### [To be done]
Using the text on SoFi's loan hedging, answer these:
(a) How much does the first $100 bet pay out if the Nuggets win?
(b) By what means does SoFi mostly hedge its loans?
(c) What fixed rate does the fictitious example have SoFi charging on its personal loan?

#### Document ####

This is mostly an educational piece to help people understand what exactly SoFi is referring to when they talk about hedging their loans. First let’s give an example that everyone should understand of what hedging means. Let’s say you placed a $100 bet at 9-1 odds during the NBA Season that the Denver Nuggets would win the championship (for anyone who doesn’t follow basketball or the NBA, the Denver Nuggets are playing the Mami Heat in the NBA finals right now). If the Nuggets go on to lose, you’ll get nothing, but if they win, you win $1000.
Let’s assume that right now the betting odds are 1-1 for the Nuggets winning and 1-1 for the Nuggets losing. At this point, the hypothetical you is losing sleep over your bet and so you just want to guarantee you can make money no matter the outcome. To accomplish this, you can go and place a $500 bet at 1-1 odds that the Nuggets will lose. You have placed two bets and spent $600. If the Nuggets win, you get the $1000 payout from your first bet. If they lose, you get a $1000 payout from the second bet. No matter what happens, you make $400. You were in a favorable position, so you made a hedge that guaranteed that you make money no matter what.
SoFi wants to do the same thing with their loans. Their loans are an asset that they can sell them for more than the remaining principal on the loan when originated. SoFi wants to guarantee that they get a positive return when they sell, so they hedge their loans. They do this mostly by buying credit swaps. For anyone who doesn’t know what credit swaps are (a group that included me until I started investing in SoFi), here is an explanation.
Let’s use a fictitious example between SoFi Bank and Fake Bank. SoFi owns a personal loan and is charging a fixed rate on it, let’s call it 14%. They are worried that rates are going to move up, so they sign a contract to swap rates with another financial institution. That institution says they will pay SoFi a variable rate that is expected to net the exact same amount over the term of the contract as the fixed rate they are collecting.

#### Information shown ####

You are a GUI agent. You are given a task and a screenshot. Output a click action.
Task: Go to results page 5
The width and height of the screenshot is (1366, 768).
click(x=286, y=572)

####

### [Written response]
(a) $1000
(b) Mostly by buying credit swaps
(c) 14%